--- START OF DATA ROWS ---

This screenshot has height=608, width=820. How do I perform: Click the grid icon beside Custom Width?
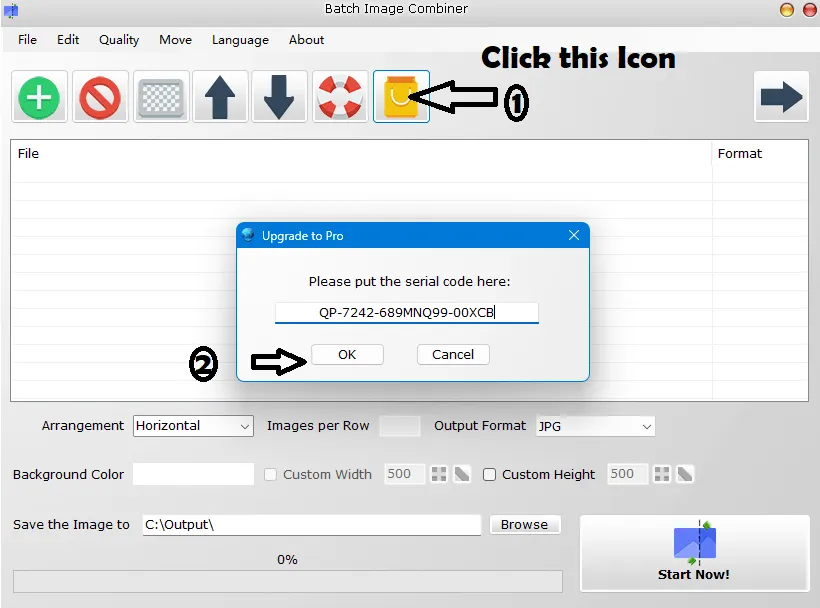(x=439, y=474)
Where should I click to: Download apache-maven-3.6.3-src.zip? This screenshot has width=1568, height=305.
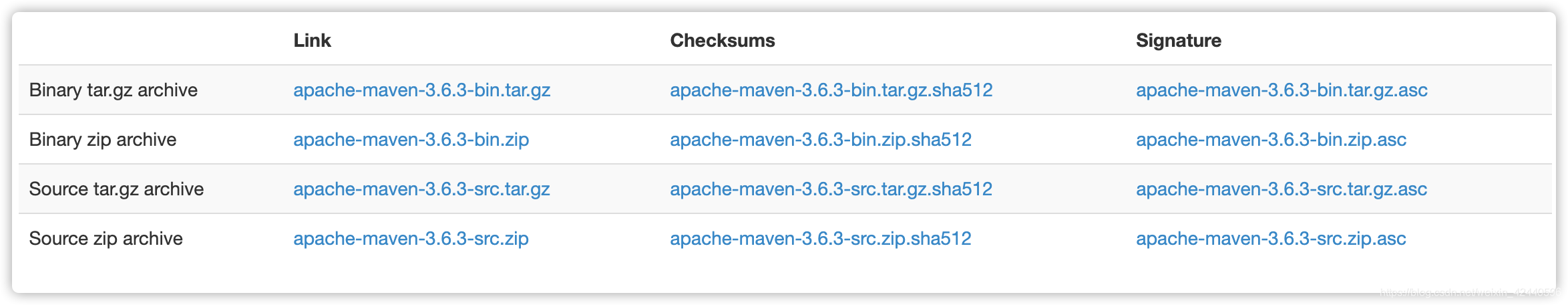(x=411, y=239)
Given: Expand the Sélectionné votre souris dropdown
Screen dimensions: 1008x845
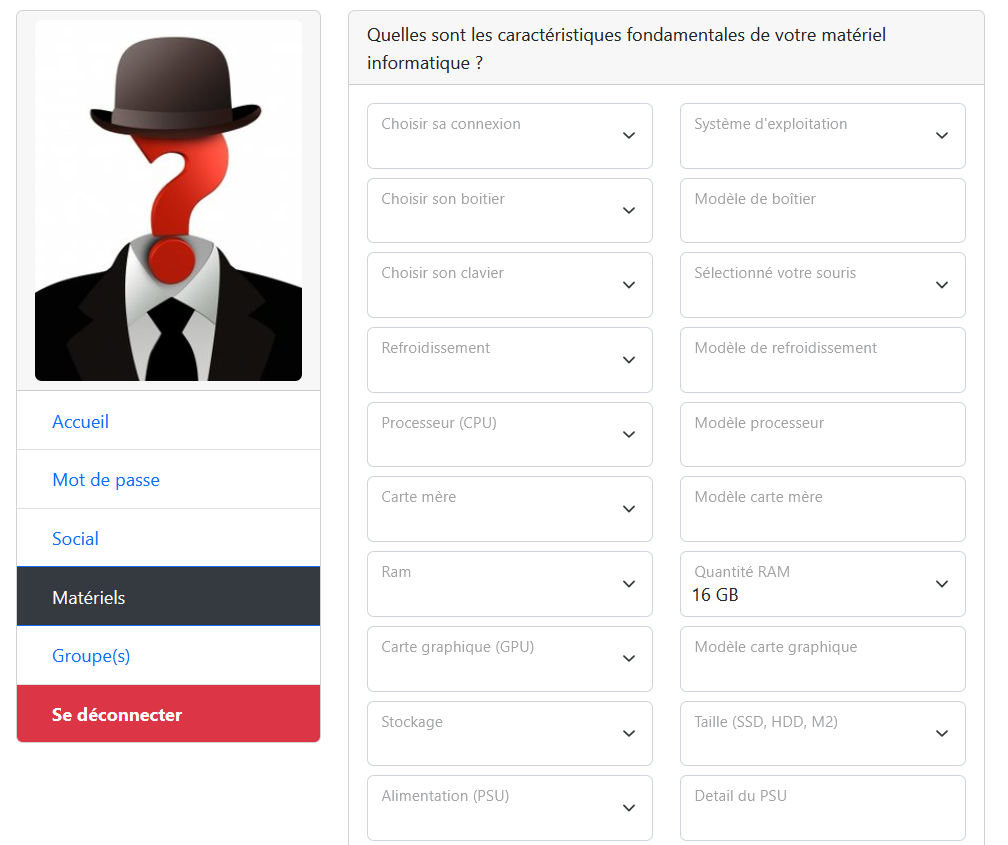Looking at the screenshot, I should [822, 285].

--- END OF DATA ROWS ---

DO THIS: Can you repeat every line of the items above word for word, leaving out the pictures?

TASK RESULT:
This screenshot has height=608, width=820. How do I perform: Click the grid icon beside Custom Width?
(x=439, y=474)
Where should I click to: Download apache-maven-3.6.3-src.zip? This screenshot has width=1568, height=305.
(x=411, y=239)
Given: Expand the Sélectionné votre souris dropdown
Screen dimensions: 1008x845
Looking at the screenshot, I should [822, 285].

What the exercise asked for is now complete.